**Instructions for the task**. Word for word, set down the entries that follow.

(Dataset entries)
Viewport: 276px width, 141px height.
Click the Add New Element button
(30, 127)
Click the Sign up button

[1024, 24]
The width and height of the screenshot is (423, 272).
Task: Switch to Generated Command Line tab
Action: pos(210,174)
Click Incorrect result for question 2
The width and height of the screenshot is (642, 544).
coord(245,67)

**The completed task**.
Viewport: 276px width, 141px height.
Click the Add New Element button
(30, 127)
Click the Sign up button

[1024, 24]
The width and height of the screenshot is (423, 272).
Task: Switch to Generated Command Line tab
Action: pos(210,174)
Click Incorrect result for question 2
The width and height of the screenshot is (642, 544).
coord(245,67)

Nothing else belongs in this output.